Por que os projetos com vários passos derrapam mais do que o previsto?

Porque passos sucessivos e dependentes multiplicam as suas probabilidades em vez de as somar. Se seis passos têm individualmente 85% de probabilidade de estar dentro do prazo, a probabilidade de TODOS estarem dentro do prazo não é 85%, mas 0,85 elevado à sexta potência: cerca de 38%. Cada passo parece seguro; o conjunto raramente é.

O que é o reference class forecasting (previsão por classe de referência)?

Um método em que orçamenta o seu próprio projeto não a partir da sua própria estimativa (otimista), mas a partir da média de um grupo de projetos comparáveis anteriores. O ministério das Finanças britânico impõe este método através do seu «Green Book», com agravamentos orçamentais publicados de 4% a 51% para edifícios não-padronizados.

Que margem devo realmente orçamentar para a minha obra?

Mais do que os habituais 10-20%. Consoante o tipo de projeto (de uma renovação ligeira a uma obra estrutural), os números de referência deste guia sugerem um intervalo de 10% a 51% acima do seu orçamento inicial. A calculadora desta página aplica esse intervalo ao seu próprio orçamento.

O que custa uma abertura atrasada, além do orçamento extra?

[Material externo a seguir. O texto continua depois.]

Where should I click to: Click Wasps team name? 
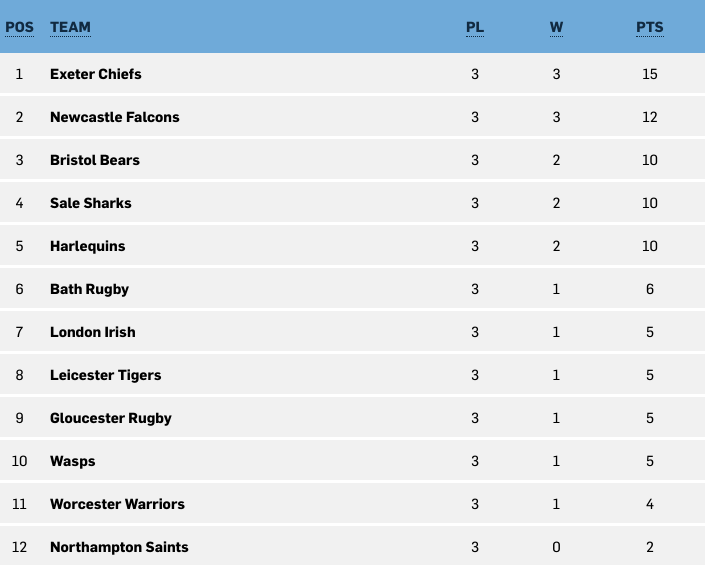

Cada semana de atraso é uma semana de faturação perdida, enquanto a renda, o empréstimo e muitas vezes os custos de pessoal continuam a correr na mesma. Ao combinar a probabilidade de cumprir o seu próprio cronograma com a sua faturação semanal esperada, coloca um número nesse custo escondido — muitas vezes um montante substancial, para além da derrapagem orçamental em si.